OPDRACHT » Ga verder met de tekst over het hoenderras de Maleiers en sluit direct aan op de laatste zin ervan.

TEKSTFRAGMENT »
De Maleiers behoren tot de oudste hoenderrassen en komen, afgaande op oudere pluimveeboeken, reeds meer dan 150 jaar in Europa voor. De dieren, die bij verschillende gelegenheden uit Azië geïmporteerd zijn, hebben zich altijd onderscheiden door een goede constantheid in de fok, waaruit dus afgeleid kan worden, dat het ras in Azië reeds vele eeuwen zuiver gefokt werd. Men heeft bij de Maleiers met zo’n grote afwijking van het normale hoedertype te maken, dat men wel moet erkennen hier met een zeer oude rasvorm te doen te hebben. De Maleiers hebben door hun buitengewone bouw en opgerichte lichaamshouding steeds bewonderaars weten te vinden, die het ras hun gehele leven trouw bleven. Er zijn echter ook liefhebbers, die geen goed woord over hebben voor het eigenaardige uiterlijk van deze hoenders. Door de jaren heen is de liefhebberij voor rashoenders meer in de richting der rassen met praktische waarde gegaan, zodat er voor de echte sportrassen niet die belangstelling bestaat, die deze rassen eigenlijk wel verdienen. Het gevolg hiervan is geweest dat de Maleiers, die vroeger een belangrijke rol speelden op onze tentoonstellingen, hier te lande minder gefokt worden, waardoor ook thans het ras op belangrijke tentoonstellingen ontbreekt. Waar we echter het ras zien, kunnen we over het algemeen wel tevreden zijn over de tentoonstellingsdieren. In ons omringende landen is de belangstelling voor het ras ook niet overweldigend, doch de Maleiers blazen nog steeds in Duitsland en Engeland hun partij mee. 

 

Al eens eerder heeft het ras moeilijke tijden doorgemaakt, vooral nadat de Cochins, de Brahma's en Langshans overal ingang vonden en tot een behoorlijke populariteit kwamen. Voor de Maleiers kwam het er hierdoor minder goed uit te zien, waardoor het ras zelfs in kwaliteit behoorlijk begon terug te lopen. Volgens oude literatuur en lectuur wogen de beste hanen zo’n 5,5 kg en de beste hennen 4,5 kg. Deze hoge gewichten kwamen toen voor bij roodgeschouderde witte. In latere jaren heeft men door teeltkeuze deze gewichten zelfs nog wat weten op te voeren. De zwaarste Maleier, die in oude lectuur aangehaald wordt, haalde zelfs een gewicht van meer dan 7,5 kg. De eigenaardige krap aanliggende, zeer korte bevedering, die bij Maleiers als belangrijk kenmerk geldt, moet reeds in dezelfde mate voorgekomen zijn bij de destijds geïmporteerde dieren. Door hun zeer krappe verenkleed lijken de Maleiers opmerkelijk slanker en minder zwaar dan ze in werkelijkheid zijn.Men kan echter toch stellen dat zij behoren tot de grootste hoenders.

UITTREKSEL GEGEVENS »
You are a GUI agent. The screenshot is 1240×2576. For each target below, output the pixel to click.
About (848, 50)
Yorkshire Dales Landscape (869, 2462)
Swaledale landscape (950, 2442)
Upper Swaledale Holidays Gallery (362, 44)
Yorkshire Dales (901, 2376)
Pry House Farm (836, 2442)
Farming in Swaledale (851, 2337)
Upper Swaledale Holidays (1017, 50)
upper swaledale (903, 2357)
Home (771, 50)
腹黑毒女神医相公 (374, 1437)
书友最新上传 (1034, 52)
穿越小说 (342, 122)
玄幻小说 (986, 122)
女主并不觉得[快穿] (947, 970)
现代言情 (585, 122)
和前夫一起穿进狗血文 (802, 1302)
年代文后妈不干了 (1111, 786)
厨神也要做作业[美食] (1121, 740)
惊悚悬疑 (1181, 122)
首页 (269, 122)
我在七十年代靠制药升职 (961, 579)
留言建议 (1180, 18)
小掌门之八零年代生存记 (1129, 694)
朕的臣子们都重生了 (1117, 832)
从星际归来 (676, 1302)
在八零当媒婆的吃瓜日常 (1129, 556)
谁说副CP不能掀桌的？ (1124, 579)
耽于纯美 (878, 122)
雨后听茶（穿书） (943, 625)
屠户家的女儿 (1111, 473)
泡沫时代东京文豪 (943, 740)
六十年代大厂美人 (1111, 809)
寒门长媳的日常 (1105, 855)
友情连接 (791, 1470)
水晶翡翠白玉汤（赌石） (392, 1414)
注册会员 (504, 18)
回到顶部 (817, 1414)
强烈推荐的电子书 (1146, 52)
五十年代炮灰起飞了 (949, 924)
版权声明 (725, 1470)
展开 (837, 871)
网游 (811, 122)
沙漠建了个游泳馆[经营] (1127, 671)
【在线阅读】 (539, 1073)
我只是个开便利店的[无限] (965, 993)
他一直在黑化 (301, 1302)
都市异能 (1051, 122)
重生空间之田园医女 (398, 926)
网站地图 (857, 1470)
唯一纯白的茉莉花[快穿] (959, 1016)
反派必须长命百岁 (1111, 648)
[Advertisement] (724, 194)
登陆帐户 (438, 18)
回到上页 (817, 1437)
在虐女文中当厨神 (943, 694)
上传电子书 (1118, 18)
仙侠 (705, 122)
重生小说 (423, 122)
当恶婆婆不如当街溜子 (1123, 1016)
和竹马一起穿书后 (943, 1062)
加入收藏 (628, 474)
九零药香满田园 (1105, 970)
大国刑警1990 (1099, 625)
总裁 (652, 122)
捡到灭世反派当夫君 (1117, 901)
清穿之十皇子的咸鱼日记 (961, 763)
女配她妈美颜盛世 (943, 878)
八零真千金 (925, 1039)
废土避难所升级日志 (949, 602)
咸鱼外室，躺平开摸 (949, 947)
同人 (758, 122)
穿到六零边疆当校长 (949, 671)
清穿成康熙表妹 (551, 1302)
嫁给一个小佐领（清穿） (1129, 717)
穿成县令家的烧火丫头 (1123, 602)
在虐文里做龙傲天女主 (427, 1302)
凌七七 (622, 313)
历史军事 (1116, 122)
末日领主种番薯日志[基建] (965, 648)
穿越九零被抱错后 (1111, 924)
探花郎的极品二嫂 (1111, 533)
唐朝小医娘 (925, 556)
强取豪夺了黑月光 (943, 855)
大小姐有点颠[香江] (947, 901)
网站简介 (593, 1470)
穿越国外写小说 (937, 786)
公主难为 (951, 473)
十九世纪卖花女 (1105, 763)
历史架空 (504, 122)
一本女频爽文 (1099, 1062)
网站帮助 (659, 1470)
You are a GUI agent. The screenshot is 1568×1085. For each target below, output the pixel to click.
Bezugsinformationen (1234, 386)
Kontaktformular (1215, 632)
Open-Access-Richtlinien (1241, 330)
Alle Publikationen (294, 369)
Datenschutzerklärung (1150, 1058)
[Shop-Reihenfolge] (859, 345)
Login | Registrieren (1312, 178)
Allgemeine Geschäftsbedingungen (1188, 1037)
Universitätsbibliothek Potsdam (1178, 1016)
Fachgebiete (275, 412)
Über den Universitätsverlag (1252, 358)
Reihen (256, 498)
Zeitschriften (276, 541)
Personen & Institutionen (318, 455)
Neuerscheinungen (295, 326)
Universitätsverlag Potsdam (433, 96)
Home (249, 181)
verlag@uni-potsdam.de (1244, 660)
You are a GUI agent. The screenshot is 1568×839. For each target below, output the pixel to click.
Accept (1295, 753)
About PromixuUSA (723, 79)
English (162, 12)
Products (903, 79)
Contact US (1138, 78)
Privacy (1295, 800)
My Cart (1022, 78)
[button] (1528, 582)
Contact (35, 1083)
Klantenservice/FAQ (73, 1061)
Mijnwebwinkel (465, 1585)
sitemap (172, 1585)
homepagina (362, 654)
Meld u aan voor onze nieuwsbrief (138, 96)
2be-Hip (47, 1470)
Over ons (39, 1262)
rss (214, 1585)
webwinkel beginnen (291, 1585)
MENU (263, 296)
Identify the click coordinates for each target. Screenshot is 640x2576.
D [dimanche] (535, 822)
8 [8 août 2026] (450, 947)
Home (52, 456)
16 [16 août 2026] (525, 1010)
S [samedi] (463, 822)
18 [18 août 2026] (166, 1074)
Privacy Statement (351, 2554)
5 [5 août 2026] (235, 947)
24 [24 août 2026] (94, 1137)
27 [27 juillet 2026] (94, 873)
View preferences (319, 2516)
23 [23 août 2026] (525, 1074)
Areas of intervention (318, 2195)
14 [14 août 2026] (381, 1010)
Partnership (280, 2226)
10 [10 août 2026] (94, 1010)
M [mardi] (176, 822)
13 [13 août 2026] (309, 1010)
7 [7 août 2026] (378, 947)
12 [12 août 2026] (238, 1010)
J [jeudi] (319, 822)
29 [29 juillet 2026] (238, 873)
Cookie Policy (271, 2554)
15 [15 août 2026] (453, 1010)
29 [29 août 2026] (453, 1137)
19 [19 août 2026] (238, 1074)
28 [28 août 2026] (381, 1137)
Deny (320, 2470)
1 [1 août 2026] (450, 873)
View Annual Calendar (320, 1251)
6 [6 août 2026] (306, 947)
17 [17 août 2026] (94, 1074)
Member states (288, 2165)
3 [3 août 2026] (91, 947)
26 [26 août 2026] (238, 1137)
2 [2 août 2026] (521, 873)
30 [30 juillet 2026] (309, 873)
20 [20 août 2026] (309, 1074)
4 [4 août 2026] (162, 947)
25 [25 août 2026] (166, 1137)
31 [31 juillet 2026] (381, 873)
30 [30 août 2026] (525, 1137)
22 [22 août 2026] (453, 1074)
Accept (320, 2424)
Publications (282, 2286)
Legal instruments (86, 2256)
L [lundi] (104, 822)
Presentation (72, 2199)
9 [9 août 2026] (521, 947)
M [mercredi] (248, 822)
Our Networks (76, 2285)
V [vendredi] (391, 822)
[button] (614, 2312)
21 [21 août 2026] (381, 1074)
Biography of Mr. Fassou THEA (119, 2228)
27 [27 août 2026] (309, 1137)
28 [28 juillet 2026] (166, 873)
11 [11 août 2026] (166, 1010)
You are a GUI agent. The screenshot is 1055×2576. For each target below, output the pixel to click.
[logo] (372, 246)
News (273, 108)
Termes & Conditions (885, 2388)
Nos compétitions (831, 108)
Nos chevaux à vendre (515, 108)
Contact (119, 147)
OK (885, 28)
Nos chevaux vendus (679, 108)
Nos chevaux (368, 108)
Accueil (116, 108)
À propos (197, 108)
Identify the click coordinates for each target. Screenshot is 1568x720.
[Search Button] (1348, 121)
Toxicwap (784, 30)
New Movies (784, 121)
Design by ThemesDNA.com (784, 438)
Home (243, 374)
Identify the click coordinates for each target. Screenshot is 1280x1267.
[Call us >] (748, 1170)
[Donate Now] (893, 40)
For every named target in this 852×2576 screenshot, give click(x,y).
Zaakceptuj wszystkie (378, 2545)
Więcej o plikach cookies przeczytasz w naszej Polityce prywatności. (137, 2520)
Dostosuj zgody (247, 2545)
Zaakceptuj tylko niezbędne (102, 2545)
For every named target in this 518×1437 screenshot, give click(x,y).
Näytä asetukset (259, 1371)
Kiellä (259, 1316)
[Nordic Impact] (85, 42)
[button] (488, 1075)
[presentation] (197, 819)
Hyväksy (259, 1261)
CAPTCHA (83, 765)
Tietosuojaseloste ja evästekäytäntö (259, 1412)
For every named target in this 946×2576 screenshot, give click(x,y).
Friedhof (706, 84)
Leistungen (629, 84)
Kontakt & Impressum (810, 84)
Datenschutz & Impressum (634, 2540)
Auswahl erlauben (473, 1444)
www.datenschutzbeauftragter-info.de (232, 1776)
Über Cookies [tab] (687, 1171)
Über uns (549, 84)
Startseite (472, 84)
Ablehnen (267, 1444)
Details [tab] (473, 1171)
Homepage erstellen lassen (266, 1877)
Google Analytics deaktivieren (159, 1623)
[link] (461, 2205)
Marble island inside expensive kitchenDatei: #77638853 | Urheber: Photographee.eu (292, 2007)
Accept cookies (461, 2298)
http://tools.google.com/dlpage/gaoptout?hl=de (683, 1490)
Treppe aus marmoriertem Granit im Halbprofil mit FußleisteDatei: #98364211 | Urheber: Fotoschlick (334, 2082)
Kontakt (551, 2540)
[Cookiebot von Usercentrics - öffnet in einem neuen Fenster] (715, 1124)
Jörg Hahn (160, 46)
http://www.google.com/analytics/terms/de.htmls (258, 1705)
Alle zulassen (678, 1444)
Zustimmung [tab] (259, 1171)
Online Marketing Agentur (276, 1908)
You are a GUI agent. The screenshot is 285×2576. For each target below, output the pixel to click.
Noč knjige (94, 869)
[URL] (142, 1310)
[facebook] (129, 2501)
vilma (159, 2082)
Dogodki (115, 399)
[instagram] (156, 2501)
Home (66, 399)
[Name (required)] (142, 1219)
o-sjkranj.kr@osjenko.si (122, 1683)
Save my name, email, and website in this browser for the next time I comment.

JUIST ANTWOORD »
 

Tot voor 1930 werden de Maleiers gefokt die een beetje anders van type waren dan heden ten dage. De huidige Maleiers zijn in de afgelopen decennia in de fokkerij voor tentoonstellingen nogal gewijzigd in type. Het belangrijkste in deze is dat de driebogenlijn, hals-,rug-, staartlijn, het meest raskenmerkend is. De tweede boog wordt overigens niet gevormd door de rug maar door de hoog opgetrokken schouders en vleugels.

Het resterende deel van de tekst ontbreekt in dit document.